Problems to work on
• a. In the health check post, could you return the passage word for word, beginning at the words that have "Thankfully I’ve been" and stopping after "past few weeks."?
• b. How would you render this sentence from the health check post in Spanish: "I increased the timeout to 20 seconds and bingo the majority of health checks were now returning successfully."
• c. Do these statements agree with the health check post? Answer yes or no for each and quote the deciding words.
(i) The custom monitoring tool was a Bash script.
(ii) Packet loss across AT&T or NTT was generally above 5%.
(iii) The alert messages read "socket connection failure."

Document
════════════════

Here’s an old story that I never published.. and seeing that I haven’t been writing much lately I’m going to take the easy route and just publish this.
It’s been another interesting weekend… and by interesting I actually mean another weekend of working through yet another challenging issue.
Summary
It started back on Thursday with more than a few alerts from my own custom built monitoring solution. A few years back I wrote a Bash script to help monitor the Internet facing infrastructure and numerous VIPs that we host in our Data Centers. That script has worked well over the years helping validate application availability against network availability. With everything else going on I purposely ignored the alerts, assuming there was some DoS attack or other malady that the Internet was suffering from and it would soon fix itself. By late Friday afternoon I could no longer ignore the alerts as they were pilling up in my Inbox by the hundreds and it was long past time to roll up the sleeves and figure out what had broken where. I initially assumed that I would find some issue or problem with either the hosting company or an Internet Service Provider. A cursory review of the Internet border routers revealed that a few 10Gbps Internet links had bounced within the past 30 days but everything was running clean from the Internet Service Provider through our border routers, switches and firewalls up to our Internet facing load balancers. Initially I thought there was an issue with either AT&T or NTT as a number of the monitoring servers were traversing those ISPs but after a number of tests I found that packet loss across either of those ISPs was generally less than 0.4% which isn’t all that bad. If the plumbing was looking good then why were the alerts firing? I looked at the alert again and noticed that the messages read “socket timeout” and not “socket connection failure”.
In any event I ran a quick packet trace using tcpdump from one of the monitoring servers and found that there was traffic flowing, although there was a significant amount of retransmissions and missing packets. It looked like the health checks were timing out at the default of 10 seconds. I increased the timeout to 20 seconds and bingo the majority of health checks were now returning successfully. I’m not sure I agree with the verbiage of “socket timeout” since the socket was exchanging information between the client and server, it was more of an overall application timeout since the request was not completed with the specified timeout value.
Data Analysis
Now the $1,000,000 question, what had changed that I needed to increase the timeout?
Thankfully I’ve been logging this data for the past 3+ years so I was able to import of a few of the data points since Sept 2017 (207K rows – 1 every 60 seconds) into Excel and using the quick chart shortcut (Alt-F1) I was able to quickly visualize the data which provided some interesting results. The amount of time it was taking the health checks to complete had risen significantly in the past few weeks.
With that data it was now clear that the health checks were failing because they were hitting the 10 second default timeout. But what had happened that it was now taking on average longer than 10 seconds for the backend to return the result to the client? Was the backend slower to respond that it had previously been? Was the Internet slower than it had previously been? Was there enough packet loss and retransmissions to impact the timing? Was the size of the data being returned changing?
In short the answer appears to be a little bit of everything above.
- Was the backend slower to respond that it had previously been? Yes
- Was the Internet slower than it had previously been? Yes (I always assuming the Internet is getting more and more congested)
- Was there enough packet loss and retransmissions to impact the timing? Yes (especially with 3K+ miles between the endpoints)
- Was the size of the data being returned changing? Yes (the size of the HTML was increased causing more data to be transferred)

════════════════

Stored records
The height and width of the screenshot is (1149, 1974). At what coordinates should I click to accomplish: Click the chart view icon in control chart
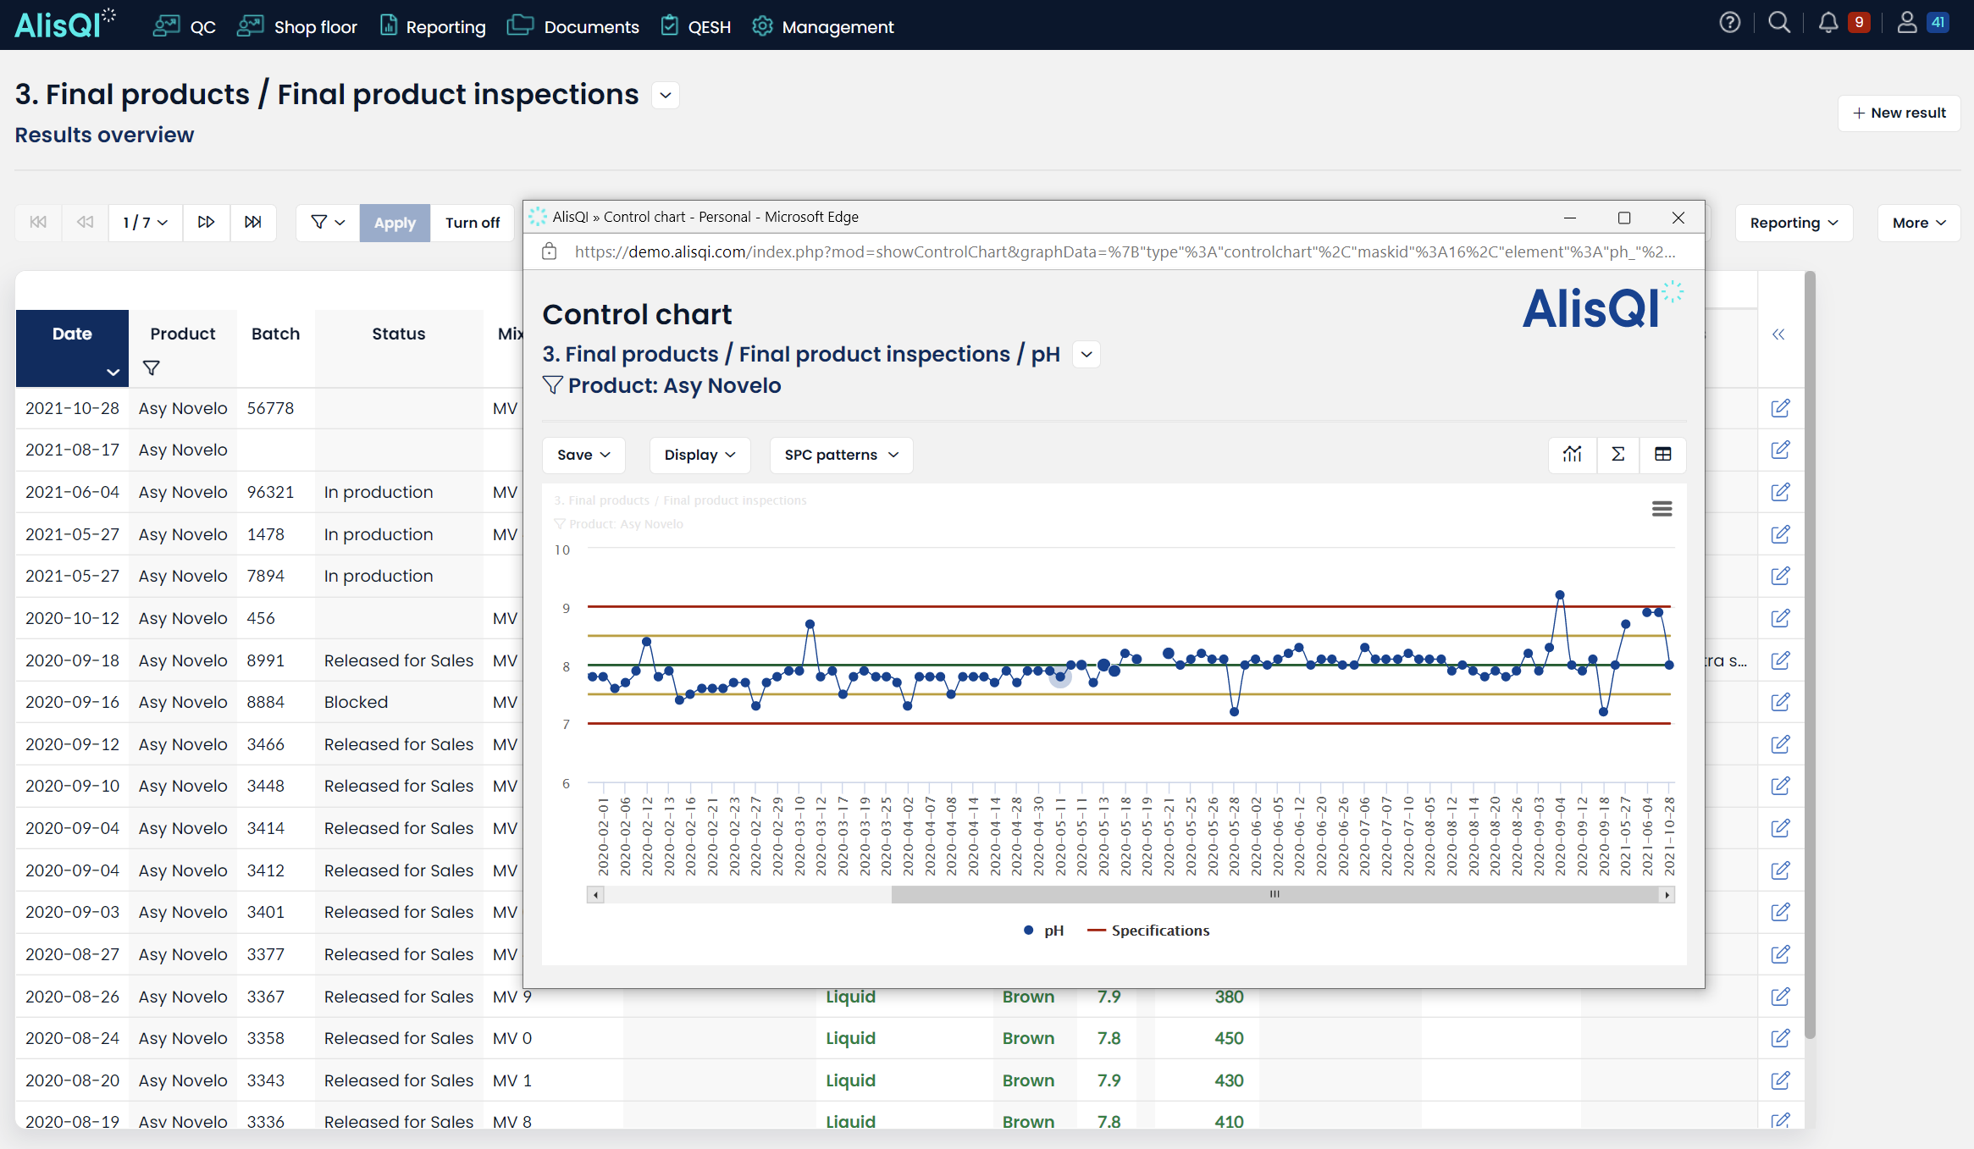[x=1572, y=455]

════════════════

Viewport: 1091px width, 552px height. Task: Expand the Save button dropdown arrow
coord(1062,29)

════════════════

Results
• a.
Thankfully I’ve been logging this data for the past 3+ years so I was able to import of a few of the data points since Sept 2017 (207K rows – 1 every 60 seconds) into Excel and using the quick chart shortcut (Alt-F1) I was able to quickly visualize the data which provided some interesting results. The amount of time it was taking the health checks to complete had risen significantly in the past few weeks.

• b. Aumenté el tiempo de espera a 20 segundos y, bingo, la mayoría de las comprobaciones de estado ahora se completaban con éxito.

• c.
(i) Yes. "A few years back I wrote a Bash script to help monitor the Internet facing infrastructure"
(ii) No. "packet loss across either of those ISPs was generally less than 0.4%"
(iii) No. "the messages read “socket timeout” and not “socket connection failure”"